*Goal*.
Update the items below by changing every "computer-use agent" to "desktop assistant", and keep everything else the same.

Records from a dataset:

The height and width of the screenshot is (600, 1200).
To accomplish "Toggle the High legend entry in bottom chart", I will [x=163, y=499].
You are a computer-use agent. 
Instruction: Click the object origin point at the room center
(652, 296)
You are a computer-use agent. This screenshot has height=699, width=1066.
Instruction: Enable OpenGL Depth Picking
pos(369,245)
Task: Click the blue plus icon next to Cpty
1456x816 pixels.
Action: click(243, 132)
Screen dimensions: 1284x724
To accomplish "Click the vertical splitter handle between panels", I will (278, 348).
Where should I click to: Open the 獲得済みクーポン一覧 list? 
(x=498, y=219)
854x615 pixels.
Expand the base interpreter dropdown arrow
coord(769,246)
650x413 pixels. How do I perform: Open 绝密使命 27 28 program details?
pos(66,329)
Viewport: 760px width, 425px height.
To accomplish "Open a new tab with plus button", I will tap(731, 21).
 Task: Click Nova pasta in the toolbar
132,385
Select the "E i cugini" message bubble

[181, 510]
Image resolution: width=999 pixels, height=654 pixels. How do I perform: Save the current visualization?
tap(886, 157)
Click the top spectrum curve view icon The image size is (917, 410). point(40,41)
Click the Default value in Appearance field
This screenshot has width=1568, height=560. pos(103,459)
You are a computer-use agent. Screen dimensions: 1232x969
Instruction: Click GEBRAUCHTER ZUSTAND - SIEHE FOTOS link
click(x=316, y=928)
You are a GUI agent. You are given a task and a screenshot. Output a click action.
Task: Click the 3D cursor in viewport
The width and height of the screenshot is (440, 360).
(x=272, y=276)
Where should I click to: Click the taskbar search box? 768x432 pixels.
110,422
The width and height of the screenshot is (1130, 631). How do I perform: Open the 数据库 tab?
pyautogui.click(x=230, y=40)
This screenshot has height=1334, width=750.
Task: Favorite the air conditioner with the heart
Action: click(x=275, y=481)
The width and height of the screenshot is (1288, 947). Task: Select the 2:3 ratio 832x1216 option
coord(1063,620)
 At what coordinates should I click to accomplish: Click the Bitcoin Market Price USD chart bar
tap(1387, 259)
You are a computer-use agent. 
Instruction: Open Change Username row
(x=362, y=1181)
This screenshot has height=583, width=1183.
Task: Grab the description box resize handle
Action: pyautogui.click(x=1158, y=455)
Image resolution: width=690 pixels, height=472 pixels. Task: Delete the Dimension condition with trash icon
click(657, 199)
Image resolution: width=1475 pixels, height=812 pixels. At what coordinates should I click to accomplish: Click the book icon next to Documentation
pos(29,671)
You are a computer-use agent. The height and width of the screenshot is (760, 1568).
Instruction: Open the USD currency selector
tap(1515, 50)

*The reply*.
The height and width of the screenshot is (600, 1200).
To accomplish "Toggle the High legend entry in bottom chart", I will [x=163, y=499].
You are a desktop assistant. 
Instruction: Click the object origin point at the room center
(652, 296)
You are a desktop assistant. This screenshot has height=699, width=1066.
Instruction: Enable OpenGL Depth Picking
pos(369,245)
Task: Click the blue plus icon next to Cpty
1456x816 pixels.
Action: click(243, 132)
Screen dimensions: 1284x724
To accomplish "Click the vertical splitter handle between panels", I will (278, 348).
Where should I click to: Open the 獲得済みクーポン一覧 list? 
(x=498, y=219)
854x615 pixels.
Expand the base interpreter dropdown arrow
coord(769,246)
650x413 pixels. How do I perform: Open 绝密使命 27 28 program details?
pos(66,329)
Viewport: 760px width, 425px height.
To accomplish "Open a new tab with plus button", I will tap(731, 21).
 Task: Click Nova pasta in the toolbar
132,385
Select the "E i cugini" message bubble

[181, 510]
Image resolution: width=999 pixels, height=654 pixels. How do I perform: Save the current visualization?
tap(886, 157)
Click the top spectrum curve view icon The image size is (917, 410). point(40,41)
Click the Default value in Appearance field
This screenshot has width=1568, height=560. pos(103,459)
You are a desktop assistant. Screen dimensions: 1232x969
Instruction: Click GEBRAUCHTER ZUSTAND - SIEHE FOTOS link
click(x=316, y=928)
You are a GUI agent. You are given a task and a screenshot. Output a click action.
Task: Click the 3D cursor in viewport
The width and height of the screenshot is (440, 360).
(x=272, y=276)
Where should I click to: Click the taskbar search box? 768x432 pixels.
110,422
The width and height of the screenshot is (1130, 631). How do I perform: Open the 数据库 tab?
pyautogui.click(x=230, y=40)
This screenshot has height=1334, width=750.
Task: Favorite the air conditioner with the heart
Action: click(x=275, y=481)
The width and height of the screenshot is (1288, 947). Task: Select the 2:3 ratio 832x1216 option
coord(1063,620)
 At what coordinates should I click to accomplish: Click the Bitcoin Market Price USD chart bar
tap(1387, 259)
You are a desktop assistant. 
Instruction: Open Change Username row
(x=362, y=1181)
This screenshot has height=583, width=1183.
Task: Grab the description box resize handle
Action: pyautogui.click(x=1158, y=455)
Image resolution: width=690 pixels, height=472 pixels. Task: Delete the Dimension condition with trash icon
click(657, 199)
Image resolution: width=1475 pixels, height=812 pixels. At what coordinates should I click to accomplish: Click the book icon next to Documentation
pos(29,671)
You are a desktop assistant. The height and width of the screenshot is (760, 1568).
Instruction: Open the USD currency selector
tap(1515, 50)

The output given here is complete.